I want to do Judo in Manchester because it’s meant to be practical. But it’s too often taught hotheadedly – competitively, ballsily and lacking attention to detail.

Putin does Judo

Judo is a competitive Olympic sport more than an art these days – at least that’s the way it tends to be outside of Japan. The Russians tend to do well in the Olympics – Judo is well uptaken by Russian culture – their President Putin is heavily respected as a 6th Dan Black Belt in the great Japanese martial-art-come-sport of Judo.

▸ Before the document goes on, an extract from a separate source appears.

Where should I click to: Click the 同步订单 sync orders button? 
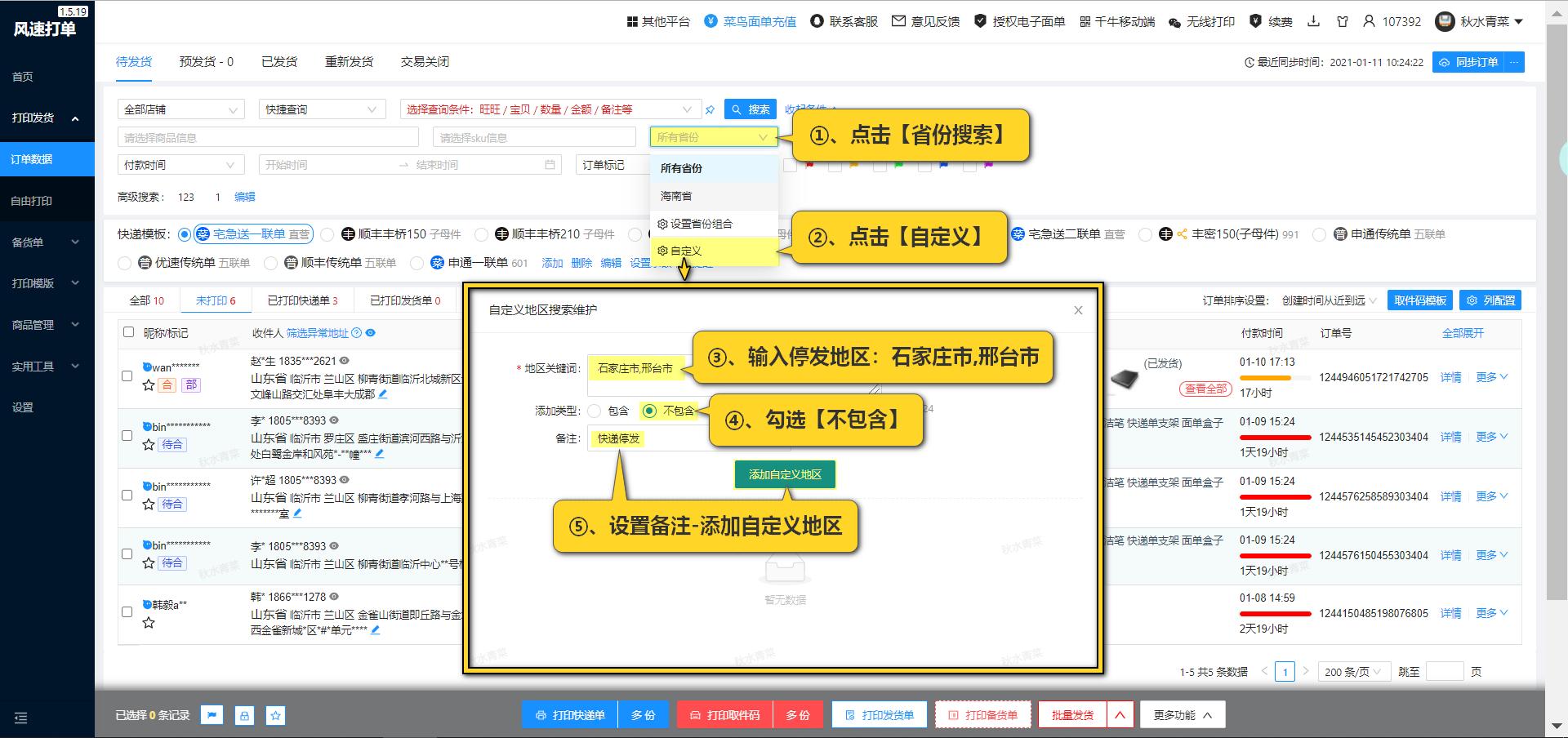(1470, 61)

Judo and Jujitsu evolved simultaneously as the peasants’ striking art of Karate proved ineffective against increasingly well-armed soldiers in Japan. In Japanese, Ju means Soft/Gentle, while Do means Way/Style, and Jitsu (aka Jutsu) means Art/Skill/Technique; thus Judo and Jujitsu are pretty much the same thing but for traditionally more focus on the way of life of a Judoka within Judo and more focus on the practical, skilled techniques in Jujitsu. That said, Judo nowadays is little about the way of life and more about the competitive game, so If you’re seeking the true Do of Judo, I suggest you pursue Aikido which if probably the truest reflection of original top-level traditional Judo being taught en mass today. Indeed, standard Aikido class etiquette, evident in 99% of classes around the world today, is clearly reflective of this.